Sıkıldık, bunaldık, isyandayız. Kimimiz acısını, öfkesini, isyanını içinde biriktiriyor. Kimi eşine dostuna, karısına saldırıyor, kimi küçük bir trafik tartışmasında kendini katil olarak hapishanede buluyor.
Bu yangına hiçbir orman dayanmaz. Öyleyse iklimimizi değiştirmemiz, kendi yağmurumuzu kendimiz yağdırmamız, serinlememiz, ferahlamamız gerekiyor. Bunu sağlamak için ilk adımı siyasetçiler atmalı. Kutuplaşma terk edilmeli, vatan sevgisinde birleşilmeli.
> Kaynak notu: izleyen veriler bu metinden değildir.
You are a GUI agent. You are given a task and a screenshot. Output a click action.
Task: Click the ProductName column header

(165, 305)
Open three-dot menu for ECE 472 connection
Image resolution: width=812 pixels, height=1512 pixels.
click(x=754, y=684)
Toplumun sinir katsayısını artıran en büyük etken ise sosyal medya. Tek merkezden yönetilen troller, sabah yataklarından adam gömmek için uyanan linçciler mutlaka ayıklanmalı. Her krizi, ülkeyi çatışmaya sürüklemek için fırsata çevirmek isteyenlerin önüne set çekilmeli.
Bu iklimi mutlaka ama mutlaka değiştirmeliyiz.
Ya o polis ateş etseydi?
Bu coğrafyanın en unutulası kibir cümlesi hangisidir diye sorarsanız cevabım net: "Sen benim kim olduğumu biliyor musun?" Bu cümle ile başlayan skandalların ardı arkası kesilmiyor. Bu cümleyi son olarak bir milletvekilinin ağzından duyduk. Şehirlerarası yolda aracını çeviren trafik polisine söyledi hem de. Polis, görevi gereği kimlik sordu. CHP Milletvekili Turan Aydoğan "Ben milletvekiliyim. Bana kimlik soramazsın.
Bakanlara da kimlik sorabiliyor musun bakalım?" diye devletin polisini tersledi. Polis son derece nazik bir şekilde "Ama efendim 600 vekilden hangi birini hatırlayabilirim ki?" dedi. Aydoğan'ın kibri tavan yaptı: "Meclis yıllığını açıp bak, resimleri ezberle o zaman..." Ardından "Gereğini yap" diyerek gaza basıp, kontrol noktasından uzaklaştı... Peki ya o polis, 'kaçan' aracın arkasından 'gereğini yaparak' ateş açsaydı, o milletvekili -Allah korusun- ölseydi ya da yaralansaydı ne olacaktı? Kaos...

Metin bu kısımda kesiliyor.